C’était très important pour moi de garder ces scènes dans le film. La façon très colorée dont [Voss] décrit les problèmes lui donne l’air d’être très objectif. Lorsque j’ai présenté les premières versions du film, j’ai réalisé qu’il arrivait à séduire beaucoup de spectateurs. J’ai alors compris qu’il fallait qu’on voie son irritation pour être conscients qu’il joue aussi un jeu. Le public doit être actif. C’est si facile de se détendre et de laisser le spécialiste parler… Mais ce qu’il nous dit, ce n’est pas la vérité.
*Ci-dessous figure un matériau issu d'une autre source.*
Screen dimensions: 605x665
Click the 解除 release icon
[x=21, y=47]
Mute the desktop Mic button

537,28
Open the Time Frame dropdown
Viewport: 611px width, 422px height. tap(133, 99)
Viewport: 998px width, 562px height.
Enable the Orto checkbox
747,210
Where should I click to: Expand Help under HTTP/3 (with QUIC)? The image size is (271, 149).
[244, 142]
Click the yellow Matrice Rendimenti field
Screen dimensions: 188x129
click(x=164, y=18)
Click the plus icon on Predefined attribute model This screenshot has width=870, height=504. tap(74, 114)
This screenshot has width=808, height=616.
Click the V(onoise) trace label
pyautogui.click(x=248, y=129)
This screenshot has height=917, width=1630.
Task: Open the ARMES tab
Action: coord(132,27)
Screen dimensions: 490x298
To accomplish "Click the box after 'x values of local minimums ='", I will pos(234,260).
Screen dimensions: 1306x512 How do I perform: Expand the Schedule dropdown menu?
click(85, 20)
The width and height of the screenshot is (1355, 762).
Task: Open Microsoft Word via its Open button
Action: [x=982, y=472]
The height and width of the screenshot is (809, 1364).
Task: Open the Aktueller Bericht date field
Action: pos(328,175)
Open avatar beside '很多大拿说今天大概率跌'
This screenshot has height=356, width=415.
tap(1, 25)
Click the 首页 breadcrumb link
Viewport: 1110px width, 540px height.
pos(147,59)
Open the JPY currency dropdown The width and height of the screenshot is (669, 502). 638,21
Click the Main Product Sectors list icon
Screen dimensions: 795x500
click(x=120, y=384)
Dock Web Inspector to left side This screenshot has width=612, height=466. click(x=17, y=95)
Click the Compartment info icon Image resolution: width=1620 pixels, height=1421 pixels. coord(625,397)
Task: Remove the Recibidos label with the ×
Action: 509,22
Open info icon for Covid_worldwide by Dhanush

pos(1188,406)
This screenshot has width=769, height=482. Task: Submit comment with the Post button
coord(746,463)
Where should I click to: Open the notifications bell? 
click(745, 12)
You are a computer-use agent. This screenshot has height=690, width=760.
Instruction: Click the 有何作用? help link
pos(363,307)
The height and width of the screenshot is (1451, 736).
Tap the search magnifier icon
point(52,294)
C’est sa perspective à lui.

Dans une scène, vous placez M. Voss devant un écran où défilent des extraits du procès et de la condamnation de [l’ancien courtier de la Société Générale] Jérôme Kerviel. En utilisant ce procédé, vouliez-vous donner l’impression que votre protagoniste se regardait lui-même dans un miroir?
Je crois que c’était un moment très honnête. Avant ça, je lui ai montré d’autres extraits de la police entrant dans la Deutsche Bank pour une histoire de fraude, mais l’histoire de Kerviel avait un lien avec sa propre expérience. Celle d’être poussé par un système, d’être poussé par un patron, de toujours devoir être meilleur que le gars à côté de soi, mais de n’avoir personne pour nous dire ce qu’il faut réellement faire.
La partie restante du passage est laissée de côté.